骨粗鬆症<お年寄りの病気>の診断と治療の方法

 骨粗鬆症の治療は、食事療法、運動療法、薬物療法からなります。加えて高齢者の骨折予防のためには、前述したように骨自体の強度のみならず、運動能力の維持・増進や転倒防止を念頭においた環境の整備も必要になります。
 近年、骨代謝マーカー(骨形成や骨吸収の状態を反映する物質)の検査が実用化されています。この検査をすると、骨代謝状態の把握、治療薬の選択、治療効果の評価に役立ちます。
 現在、日本では8種類の治療薬が使用可能です。治療薬の選択にあたっては、個人ごとの骨代謝の多様性を考え、加えてそれぞれの薬の特徴をいかした処方を行います。原則的には単剤を使用し、効果があって有害な事象がないかぎり、できるだけ長く同じ薬を使用します。
 骨粗鬆症の薬物療法の目的は骨折の予防ですが、それぞれの薬剤の特徴や有効性について、「骨粗鬆症の予防と治療ガイドライン2006年版」にまとめられています。このガイドラインはこれからも改訂されていく予定です。
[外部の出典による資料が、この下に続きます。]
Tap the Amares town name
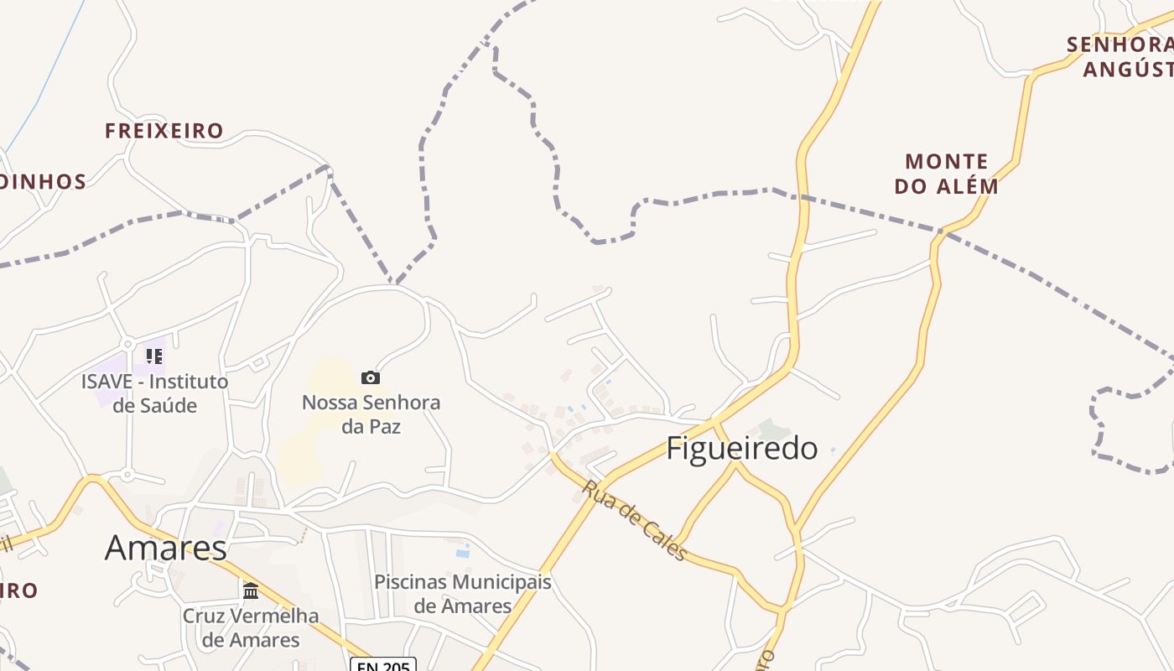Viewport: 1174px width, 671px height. [165, 548]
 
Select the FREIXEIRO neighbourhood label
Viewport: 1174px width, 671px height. [164, 131]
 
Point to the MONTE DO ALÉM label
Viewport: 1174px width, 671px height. [947, 174]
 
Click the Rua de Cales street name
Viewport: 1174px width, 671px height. [636, 519]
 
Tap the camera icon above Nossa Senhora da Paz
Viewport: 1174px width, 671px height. [371, 377]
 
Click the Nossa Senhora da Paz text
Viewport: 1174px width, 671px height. [371, 414]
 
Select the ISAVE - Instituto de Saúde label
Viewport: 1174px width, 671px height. [154, 393]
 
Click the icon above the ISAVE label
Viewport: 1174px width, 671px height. [154, 356]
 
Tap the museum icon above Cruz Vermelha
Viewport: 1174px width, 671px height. [251, 590]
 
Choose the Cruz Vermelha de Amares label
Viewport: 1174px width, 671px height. [251, 627]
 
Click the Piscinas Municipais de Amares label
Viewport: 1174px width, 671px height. [463, 593]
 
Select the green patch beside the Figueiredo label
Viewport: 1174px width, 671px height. [772, 429]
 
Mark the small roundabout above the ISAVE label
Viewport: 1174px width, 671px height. [127, 344]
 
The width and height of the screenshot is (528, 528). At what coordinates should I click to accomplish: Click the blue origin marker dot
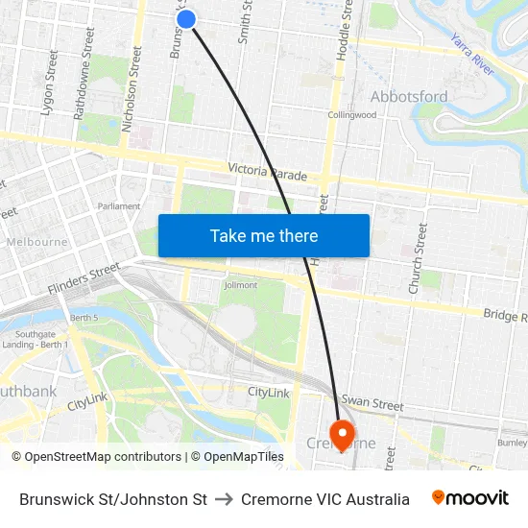click(x=186, y=18)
 現在主流となっている薬剤は、骨吸収(古い骨が溶かされること)を抑える作用をもつもので、ビスホスフォネート製剤と選択的エストロゲン受容体作動薬(SERM)です。これらの薬剤は、骨量増加作用とともに骨折発生抑制効果が証明されています。
 活性型ビタミンD3製剤やビタミンK2製剤にも骨折抑制効果が認められています。高齢者ではビタミンDやビタミンKが不足しないように栄養指導を行うことも必要ですが、活性型ビタミンD3製剤やビタミンK2製剤も単独であるいはビスホスフォネートに併用して使うことを検討します。ただし、ビタミンK2製剤はワルファリンという血液凝固阻害薬を服用している人には使えません。
 骨粗鬆症の症状のひとつとして腰背痛があります。腰背痛はさまざまな病気によって現れるため、鑑別診断が重要です。骨粗鬆症による腰背痛の治療には、安静や湿布による局所療法のほかに、カルシトニン製剤による治療(筋肉注射)を行います。
 骨粗鬆症に対する治療効果は、DXAによる骨量測定、胸腰椎(きょうようつい)のX線撮影、骨代謝マーカーの測定によって評価します。6カ月〜1年くらいでそれまでの治療を見直し、継続、追加、または変更をしていきます。
 また、転倒しても大腿骨近位部骨折に結びつかないように、大転子部(大腿骨の外側の出っ張り部分)を硬質ポリウレタンなどでおおう「ヒッププロテクター」という装具が市販されています。これは現在のところ保険の適用外で、使い勝手を向上させる工夫など未解決な課題もありますが、活用を検討したい装具のひとつです。使いたい場合は医師に相談し、指導を受けるようにしてください。